Les gardes n’avaient pas la consigne de s’y opposer. L’engin franchit le lac comme une flèche jusqu’à la Bouche, et se laissa tomber à la verticale dans la cheminée verte de l’Université. Il ralentit au débouché du plafond du Parking, s’approcha du sol au-dessus de la piste centrale, prit une piste de desserte et se présenta devant la porte des laboratoires qui s’ouvrit, et se referma derrière lui.
Les rues et les bâtiments de l’Université tranchaient par leur simplicité sur l’exubérance végétale du reste de la ville. Ici, les murs étaient nus, les voûtes sans une fleur, ou une feuille. Pas un ornement sur les portes trapézoïdales, pas le moindre ruisseau dans le sol de la rue blanche où l’engin poursuivait sa course, pas un oiseau en l’air, pas une biche surprise au tournant, pas un papillon, un lapin blanc. C’était la sévérité de la connaissance abstraite. Les pistes de transport avaient des sièges fabriqués et des rampes métalliques.
Eléa et Païkan furent saisis par l’activité anormale qui régnait dans la rue au-dessous d’eux. Des gardes verts en tenue de guerre, cheveux tressés et casque en tête, se déplaçaient à pleines pistes, sans s’étonner de voir passer au-dessus de leurs têtes cet engin auquel la rue, normalement, était interdite.
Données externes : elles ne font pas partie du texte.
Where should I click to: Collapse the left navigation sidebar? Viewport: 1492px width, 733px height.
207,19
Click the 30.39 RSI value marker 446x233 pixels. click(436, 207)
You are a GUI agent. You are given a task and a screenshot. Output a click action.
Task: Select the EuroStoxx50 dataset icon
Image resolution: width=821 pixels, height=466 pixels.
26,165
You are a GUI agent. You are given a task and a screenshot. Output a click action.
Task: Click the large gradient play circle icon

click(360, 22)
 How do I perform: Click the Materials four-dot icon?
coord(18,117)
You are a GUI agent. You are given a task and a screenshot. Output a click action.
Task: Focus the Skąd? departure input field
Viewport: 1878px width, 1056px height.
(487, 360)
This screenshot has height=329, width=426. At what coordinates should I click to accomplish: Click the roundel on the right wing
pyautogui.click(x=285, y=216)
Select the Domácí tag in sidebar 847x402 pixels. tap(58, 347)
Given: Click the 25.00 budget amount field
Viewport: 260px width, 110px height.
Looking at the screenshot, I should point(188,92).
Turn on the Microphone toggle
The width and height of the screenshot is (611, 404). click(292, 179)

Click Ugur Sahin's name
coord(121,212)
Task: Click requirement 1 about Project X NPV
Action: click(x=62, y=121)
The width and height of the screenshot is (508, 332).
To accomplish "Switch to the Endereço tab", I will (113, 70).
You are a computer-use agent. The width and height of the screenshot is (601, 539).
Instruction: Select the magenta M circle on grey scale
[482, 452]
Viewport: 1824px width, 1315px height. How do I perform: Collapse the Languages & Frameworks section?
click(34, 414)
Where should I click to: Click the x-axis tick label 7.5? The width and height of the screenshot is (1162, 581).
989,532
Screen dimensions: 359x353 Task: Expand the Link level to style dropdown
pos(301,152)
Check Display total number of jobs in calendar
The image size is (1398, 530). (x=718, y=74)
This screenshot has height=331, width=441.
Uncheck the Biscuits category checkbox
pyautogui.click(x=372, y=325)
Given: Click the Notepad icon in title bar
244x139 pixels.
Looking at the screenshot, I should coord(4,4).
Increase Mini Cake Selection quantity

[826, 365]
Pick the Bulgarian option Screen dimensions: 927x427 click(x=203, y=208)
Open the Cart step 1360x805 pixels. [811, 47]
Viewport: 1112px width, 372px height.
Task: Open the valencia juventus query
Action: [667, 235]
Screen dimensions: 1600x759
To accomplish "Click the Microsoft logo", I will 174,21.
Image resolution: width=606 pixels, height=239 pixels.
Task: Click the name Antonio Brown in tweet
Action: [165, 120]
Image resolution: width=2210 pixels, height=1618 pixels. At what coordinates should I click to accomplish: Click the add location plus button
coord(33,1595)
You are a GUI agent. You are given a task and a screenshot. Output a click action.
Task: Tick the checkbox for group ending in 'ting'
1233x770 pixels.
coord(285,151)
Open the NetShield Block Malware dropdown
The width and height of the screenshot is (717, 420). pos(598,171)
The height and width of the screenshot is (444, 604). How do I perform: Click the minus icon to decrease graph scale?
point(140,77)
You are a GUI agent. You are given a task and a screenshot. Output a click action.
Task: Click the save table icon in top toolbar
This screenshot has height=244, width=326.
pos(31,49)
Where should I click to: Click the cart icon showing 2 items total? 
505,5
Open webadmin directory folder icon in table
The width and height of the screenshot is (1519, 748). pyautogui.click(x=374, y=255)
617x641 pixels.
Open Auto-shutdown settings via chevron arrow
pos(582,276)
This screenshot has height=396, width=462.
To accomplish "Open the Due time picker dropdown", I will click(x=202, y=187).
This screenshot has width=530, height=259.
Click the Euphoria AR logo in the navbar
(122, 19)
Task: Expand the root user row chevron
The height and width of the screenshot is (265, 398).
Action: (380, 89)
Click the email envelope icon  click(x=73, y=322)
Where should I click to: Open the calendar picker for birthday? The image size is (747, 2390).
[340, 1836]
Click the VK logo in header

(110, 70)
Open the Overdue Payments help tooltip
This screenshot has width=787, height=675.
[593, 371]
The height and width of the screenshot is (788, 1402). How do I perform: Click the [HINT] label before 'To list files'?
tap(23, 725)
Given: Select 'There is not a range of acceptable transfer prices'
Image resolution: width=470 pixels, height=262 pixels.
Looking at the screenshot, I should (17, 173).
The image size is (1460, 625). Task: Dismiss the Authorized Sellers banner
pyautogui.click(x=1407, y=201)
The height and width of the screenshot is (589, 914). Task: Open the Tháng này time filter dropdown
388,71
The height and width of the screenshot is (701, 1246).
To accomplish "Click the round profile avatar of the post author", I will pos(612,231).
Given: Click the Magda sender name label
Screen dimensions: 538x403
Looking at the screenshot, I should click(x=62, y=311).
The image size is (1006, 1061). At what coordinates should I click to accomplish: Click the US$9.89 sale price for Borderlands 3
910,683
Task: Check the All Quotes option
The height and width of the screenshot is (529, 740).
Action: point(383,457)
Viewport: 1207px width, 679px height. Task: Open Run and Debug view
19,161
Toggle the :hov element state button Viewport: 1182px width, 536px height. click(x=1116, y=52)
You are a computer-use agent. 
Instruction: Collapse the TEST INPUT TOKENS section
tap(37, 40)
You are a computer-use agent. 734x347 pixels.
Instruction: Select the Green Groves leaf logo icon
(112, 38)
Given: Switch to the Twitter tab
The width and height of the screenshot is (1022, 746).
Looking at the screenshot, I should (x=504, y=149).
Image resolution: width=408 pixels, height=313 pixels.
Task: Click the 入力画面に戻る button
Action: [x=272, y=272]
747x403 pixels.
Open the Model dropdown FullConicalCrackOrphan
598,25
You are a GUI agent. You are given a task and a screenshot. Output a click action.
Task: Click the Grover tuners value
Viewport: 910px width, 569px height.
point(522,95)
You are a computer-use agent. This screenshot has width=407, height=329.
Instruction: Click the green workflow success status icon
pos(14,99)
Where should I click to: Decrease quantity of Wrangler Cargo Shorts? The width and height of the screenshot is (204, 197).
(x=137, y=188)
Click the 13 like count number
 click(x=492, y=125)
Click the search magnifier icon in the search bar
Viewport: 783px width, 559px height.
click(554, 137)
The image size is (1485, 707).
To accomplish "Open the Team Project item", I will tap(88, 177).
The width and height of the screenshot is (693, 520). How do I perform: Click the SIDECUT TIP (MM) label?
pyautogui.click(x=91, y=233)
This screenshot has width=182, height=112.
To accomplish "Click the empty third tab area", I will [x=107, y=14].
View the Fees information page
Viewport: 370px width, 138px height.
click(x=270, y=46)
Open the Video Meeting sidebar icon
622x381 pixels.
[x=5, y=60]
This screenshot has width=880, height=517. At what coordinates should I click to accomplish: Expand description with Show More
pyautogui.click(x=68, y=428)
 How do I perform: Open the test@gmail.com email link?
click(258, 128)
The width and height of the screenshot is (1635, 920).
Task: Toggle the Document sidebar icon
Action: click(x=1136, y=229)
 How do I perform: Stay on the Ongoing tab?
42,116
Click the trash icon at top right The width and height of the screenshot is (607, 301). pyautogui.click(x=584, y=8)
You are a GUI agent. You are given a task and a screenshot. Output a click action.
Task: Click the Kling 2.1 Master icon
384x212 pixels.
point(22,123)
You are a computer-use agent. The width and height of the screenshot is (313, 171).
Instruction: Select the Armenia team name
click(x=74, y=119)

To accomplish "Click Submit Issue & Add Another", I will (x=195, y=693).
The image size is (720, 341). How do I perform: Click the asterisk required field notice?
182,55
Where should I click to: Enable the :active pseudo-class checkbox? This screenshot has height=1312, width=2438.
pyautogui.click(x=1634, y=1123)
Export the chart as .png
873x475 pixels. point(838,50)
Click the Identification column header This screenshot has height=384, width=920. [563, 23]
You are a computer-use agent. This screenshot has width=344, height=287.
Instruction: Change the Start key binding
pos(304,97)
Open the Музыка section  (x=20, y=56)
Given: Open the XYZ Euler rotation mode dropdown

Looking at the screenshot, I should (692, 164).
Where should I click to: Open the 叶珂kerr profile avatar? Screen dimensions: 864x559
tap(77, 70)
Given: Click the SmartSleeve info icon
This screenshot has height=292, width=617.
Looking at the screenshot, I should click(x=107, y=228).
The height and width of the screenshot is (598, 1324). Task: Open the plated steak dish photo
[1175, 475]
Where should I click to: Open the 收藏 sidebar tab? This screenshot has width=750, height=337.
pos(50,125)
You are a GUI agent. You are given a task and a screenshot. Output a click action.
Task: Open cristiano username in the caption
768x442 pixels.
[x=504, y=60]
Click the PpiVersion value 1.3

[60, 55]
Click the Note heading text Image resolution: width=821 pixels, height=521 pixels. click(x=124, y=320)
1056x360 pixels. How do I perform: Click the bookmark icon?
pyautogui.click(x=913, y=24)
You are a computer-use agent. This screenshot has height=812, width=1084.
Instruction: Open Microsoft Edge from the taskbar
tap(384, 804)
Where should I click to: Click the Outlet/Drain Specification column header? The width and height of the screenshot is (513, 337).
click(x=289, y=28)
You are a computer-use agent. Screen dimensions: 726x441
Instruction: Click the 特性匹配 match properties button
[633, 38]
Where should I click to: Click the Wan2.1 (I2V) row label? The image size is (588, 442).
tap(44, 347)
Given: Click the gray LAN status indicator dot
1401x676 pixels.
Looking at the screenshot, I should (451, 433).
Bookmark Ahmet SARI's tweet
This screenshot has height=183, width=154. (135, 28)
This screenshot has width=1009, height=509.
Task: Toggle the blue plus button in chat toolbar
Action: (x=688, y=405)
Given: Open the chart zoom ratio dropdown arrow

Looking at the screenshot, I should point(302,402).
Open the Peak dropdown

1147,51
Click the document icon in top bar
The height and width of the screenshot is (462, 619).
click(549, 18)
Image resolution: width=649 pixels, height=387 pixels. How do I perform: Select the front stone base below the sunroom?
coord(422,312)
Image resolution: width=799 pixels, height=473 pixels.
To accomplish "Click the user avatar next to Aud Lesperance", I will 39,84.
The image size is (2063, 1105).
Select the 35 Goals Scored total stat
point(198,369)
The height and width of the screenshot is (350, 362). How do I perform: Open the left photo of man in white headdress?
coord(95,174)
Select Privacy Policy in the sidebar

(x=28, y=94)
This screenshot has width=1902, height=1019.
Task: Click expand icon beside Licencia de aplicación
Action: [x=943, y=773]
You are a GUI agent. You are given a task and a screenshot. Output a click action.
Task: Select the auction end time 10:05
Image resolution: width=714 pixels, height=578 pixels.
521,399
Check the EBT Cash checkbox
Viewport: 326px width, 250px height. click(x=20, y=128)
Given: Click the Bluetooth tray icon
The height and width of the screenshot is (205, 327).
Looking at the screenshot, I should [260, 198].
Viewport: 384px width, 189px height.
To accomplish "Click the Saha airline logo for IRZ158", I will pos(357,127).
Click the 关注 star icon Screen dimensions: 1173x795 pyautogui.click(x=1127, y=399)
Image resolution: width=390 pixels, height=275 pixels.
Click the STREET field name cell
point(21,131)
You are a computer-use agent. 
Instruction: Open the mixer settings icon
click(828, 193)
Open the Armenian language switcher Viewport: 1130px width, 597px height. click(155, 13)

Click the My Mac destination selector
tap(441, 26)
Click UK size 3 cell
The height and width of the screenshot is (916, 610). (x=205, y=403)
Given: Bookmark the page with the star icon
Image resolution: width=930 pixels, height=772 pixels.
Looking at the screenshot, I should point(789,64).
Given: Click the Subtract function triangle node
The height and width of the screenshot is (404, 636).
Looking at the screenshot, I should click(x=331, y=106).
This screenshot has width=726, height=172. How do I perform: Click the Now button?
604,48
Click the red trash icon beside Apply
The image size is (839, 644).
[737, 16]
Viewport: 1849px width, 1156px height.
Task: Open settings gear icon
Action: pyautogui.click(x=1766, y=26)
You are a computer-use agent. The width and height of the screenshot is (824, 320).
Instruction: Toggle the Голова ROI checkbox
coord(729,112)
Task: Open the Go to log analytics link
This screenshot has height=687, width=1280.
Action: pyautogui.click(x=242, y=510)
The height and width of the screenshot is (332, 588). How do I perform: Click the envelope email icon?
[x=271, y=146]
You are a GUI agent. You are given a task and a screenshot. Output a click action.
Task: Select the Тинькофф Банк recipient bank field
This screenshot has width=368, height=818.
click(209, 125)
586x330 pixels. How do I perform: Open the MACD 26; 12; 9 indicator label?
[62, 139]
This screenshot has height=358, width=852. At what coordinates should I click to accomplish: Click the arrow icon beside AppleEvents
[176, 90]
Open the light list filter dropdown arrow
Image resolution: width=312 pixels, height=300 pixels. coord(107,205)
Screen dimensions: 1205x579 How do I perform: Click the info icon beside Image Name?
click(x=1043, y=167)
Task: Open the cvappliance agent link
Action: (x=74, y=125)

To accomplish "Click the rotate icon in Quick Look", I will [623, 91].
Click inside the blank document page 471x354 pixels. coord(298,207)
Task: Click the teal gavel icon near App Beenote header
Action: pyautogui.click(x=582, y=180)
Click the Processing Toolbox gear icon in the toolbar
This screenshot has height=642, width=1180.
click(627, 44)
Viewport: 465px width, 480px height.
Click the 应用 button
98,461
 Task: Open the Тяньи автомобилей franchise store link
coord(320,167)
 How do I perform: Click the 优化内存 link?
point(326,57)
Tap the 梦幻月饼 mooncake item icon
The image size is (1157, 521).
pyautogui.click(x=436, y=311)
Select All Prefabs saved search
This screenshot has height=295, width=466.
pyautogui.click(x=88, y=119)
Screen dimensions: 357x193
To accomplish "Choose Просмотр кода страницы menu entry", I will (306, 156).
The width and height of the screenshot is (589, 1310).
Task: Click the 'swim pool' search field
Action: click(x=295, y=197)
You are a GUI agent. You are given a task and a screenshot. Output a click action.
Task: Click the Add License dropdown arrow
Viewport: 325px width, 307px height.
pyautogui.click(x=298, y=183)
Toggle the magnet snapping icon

Des signaux de couleur palpitaient au-dessus des portes, des appels de noms et de numéros retentissaient, des laborantins en robe saumon se hâtaient dans les couloirs, leurs longs cheveux enveloppés dans des mantilles hermétiques. Ce n’était pas le quartier des Etudes, mais celui des Travaux et Recherches. Aucun étudiant ne traînait par là ses pieds nus et ses cheveux courts.
L’engin se posa sur une pointe d’un carrefour en étoile. Un des gardes conduisit Eléa au labo 51. Païkan suivit.
Ils furent introduits dans une pièce vide au milieu de laquelle un homme en robe saumon, debout, attendait. L’équation de Zoran, timbrée en rouge sur le côté droit de sa poitrine le désignait comme chef-labo.
— Vous êtes Eléa ? demanda-t-il.
— Je suis Eléa.
— Et vous ?
— Je suis Païkan.
— Qui est Païkan ?
— Je suis à Eléa, dit Païkan.
— Je suis à Païkan, dit Eléa.
L’homme réfléchit un instant.
— Païkan n’est pas convoqué, dit-il. Coban veut voir Eléa.
— Je veux voir Coban, dit Païkan.
— Je vais lui faire savoir que vous êtes là. Vous allez attendre.
— J’accompagne Eléa, dit Païkan.
— Je suis à Païkan, dit Eléa.
Il y eut un silence, puis l’homme reprit :
— Je vais prévenir Coban... Avant de le voir, Eléa doit passer le test général. Voici la cabine...
Il ouvrit une porte translucide. Eléa reconnut la cabine standard dans laquelle tous les vivants de Gondawa s’enfermaient au moins une fois l’an pour connaître leur évolution physiologique et modifier, le cas échéant, leur activité et leur nourriture.
— Est-ce nécessaire ? dit-elle.
— C’est nécessaire.
Elle entra dans la cabine et prit place sur le siège.
La porte se referma, les instruments s’allumèrent autour d’elle, des éclairs de couleurs jaillirent devant son visage, les analyseurs ronronnèrent, le synthétiseur claqua. C’était terminé. Elle se leva et poussa la porte. La porte resta fermée. Surprise, elle poussa plus fort, sans résultat.
Elle appela, inquiète :
— Païkan !
De l’autre côté de la porte, Païkan cria :
— Eléa !
Elle essayait encore d’ouvrir, elle devinait qu’il y avait dans cette porte fermée quelque chose de terrible. Elle cria :
— Païkan ! La porte !
II se lança. Elle vit sa silhouette s’écraser contre le panneau translucide. La cabine fut ébranlée, des instruments brisés tombèrent au sol, mais la porte ne céda pas.
Dans le dos d’Eléa, la cloison de la cabine s’ouvrit.
— Venez, Eléa, dit la voix de Coban.